Where Mr Dyson sees that there is more pull rather than push by clients where information is concerned, with clients wanting the ability to pull off stats and debate them with their private banker and that the lines between discretionary and advisory are blurring, Ms Malton sees a different picture:

“Our research seems to indicate that newer wealth is not as focused on the internet as one might expect and there is not a great demand for online reporting among high net worth clients. Many entrepreneurs are too busy running their own businesses and often provide their wealth managers with a discretionary mandate.”

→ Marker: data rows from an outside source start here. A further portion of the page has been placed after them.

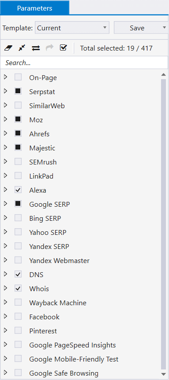The width and height of the screenshot is (169, 380).
Task: Click the show-selected checkmark icon
Action: (x=63, y=48)
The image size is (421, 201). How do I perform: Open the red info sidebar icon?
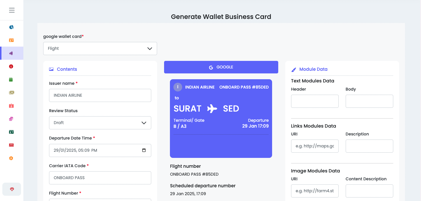coord(12,66)
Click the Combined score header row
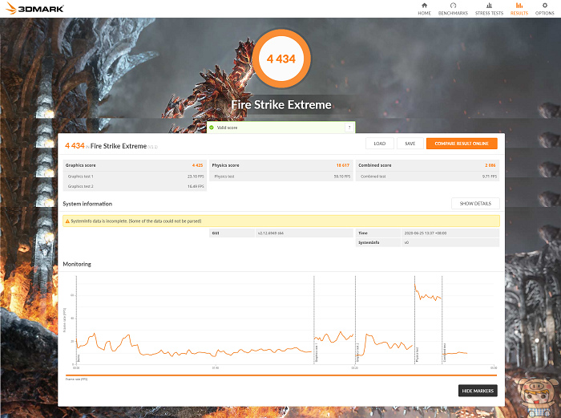This screenshot has width=561, height=418. (x=427, y=165)
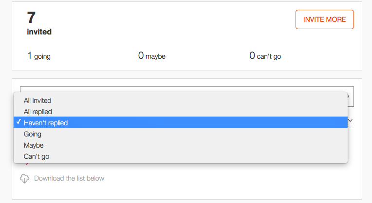Click the dropdown chevron arrow

pyautogui.click(x=350, y=120)
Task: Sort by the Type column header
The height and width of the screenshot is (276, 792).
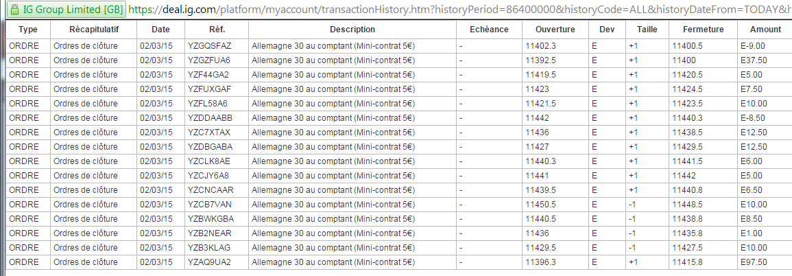Action: 28,30
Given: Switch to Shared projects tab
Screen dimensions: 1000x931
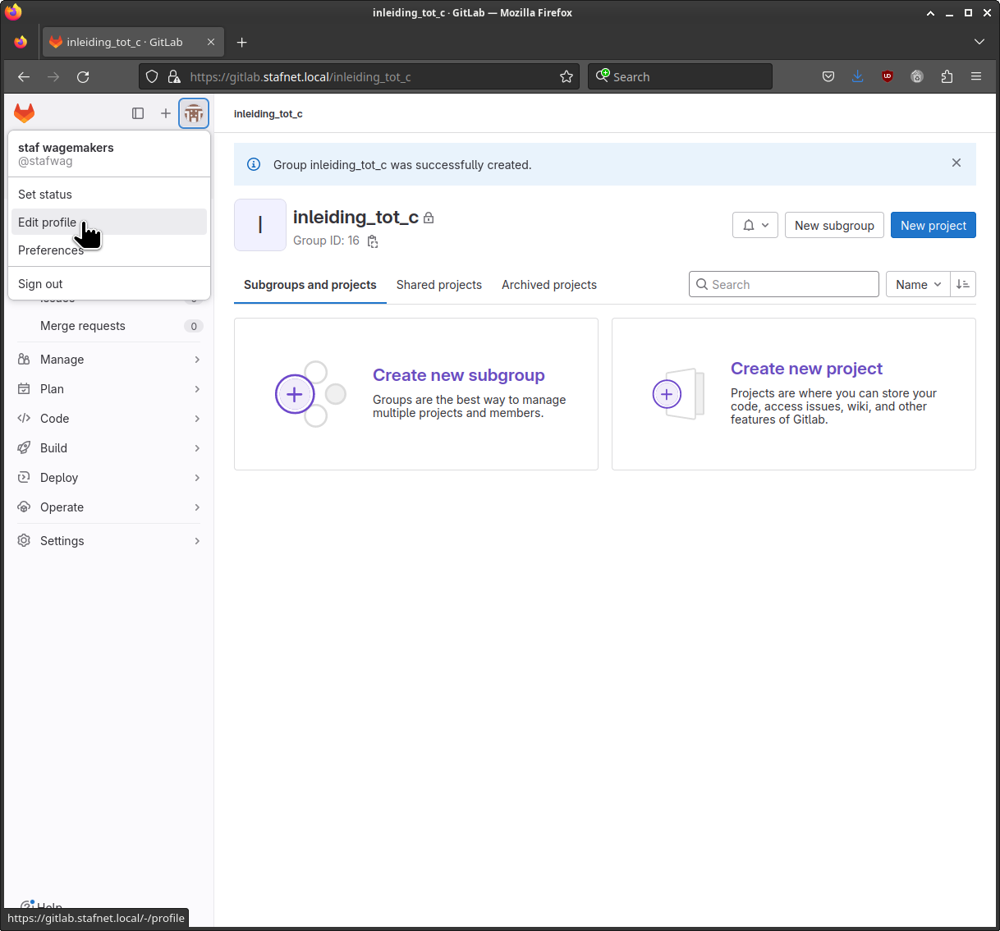Looking at the screenshot, I should [x=438, y=285].
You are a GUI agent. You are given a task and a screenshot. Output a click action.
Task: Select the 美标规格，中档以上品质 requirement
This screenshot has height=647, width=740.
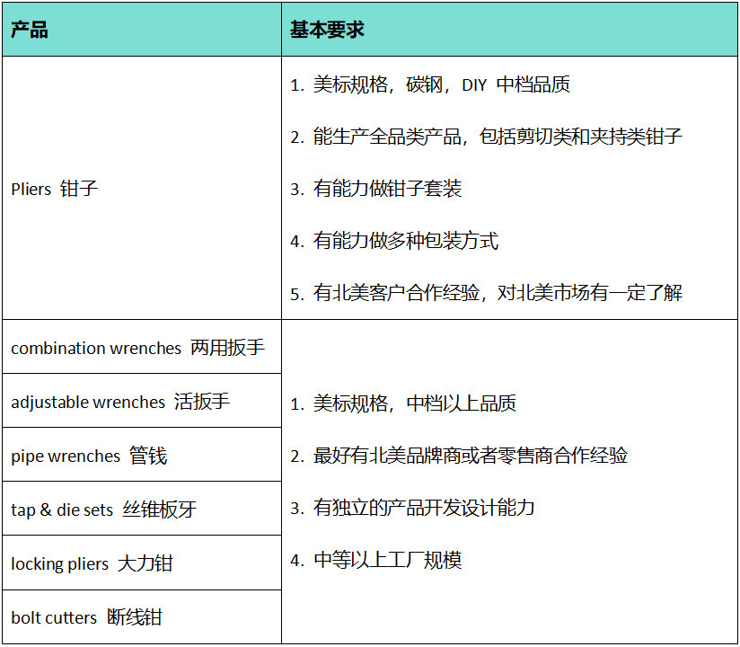pyautogui.click(x=403, y=403)
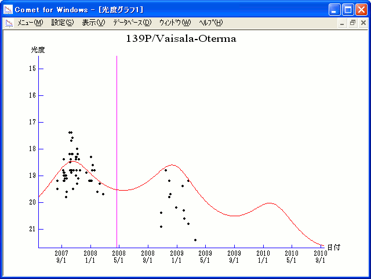Viewport: 371px width, 279px height.
Task: Open the データベース(D) menu
Action: (x=132, y=23)
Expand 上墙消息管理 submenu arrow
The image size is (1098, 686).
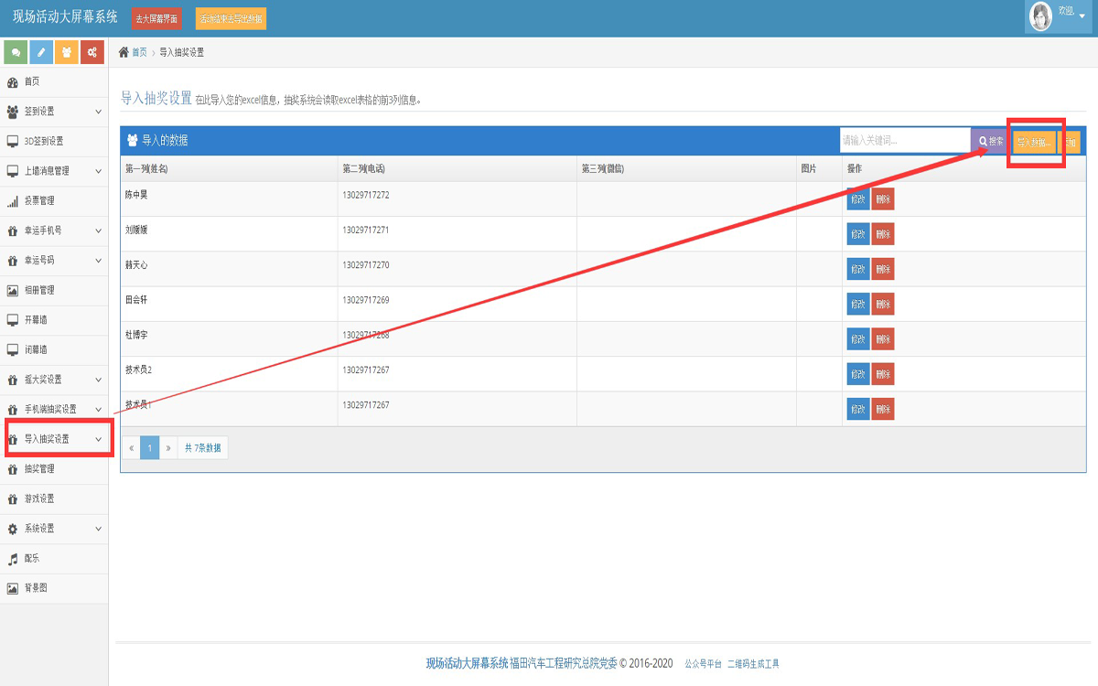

Mr Gant sees IT becoming a polarising issue in the wealth management industry, with the more traditional private banks placing much less emphasis on technology than their newer, more aggressive counterparts:

“The industry is predicated on strong relationship management and advisory based relationships. More traditional private banks still operate in that way and are less dependent on technology in the way they drive their business. These firms rely on increasing share of wallet with existing clients and referrals. Their growth strategy is based on leveraging existing relationships and performance. They appear less ambitious about searching for new clients in an aggressive manner,” he says.

“Investment in technology plays into the hands of the bigger players as they can afford the investment in IT and they have the scale to make it work.”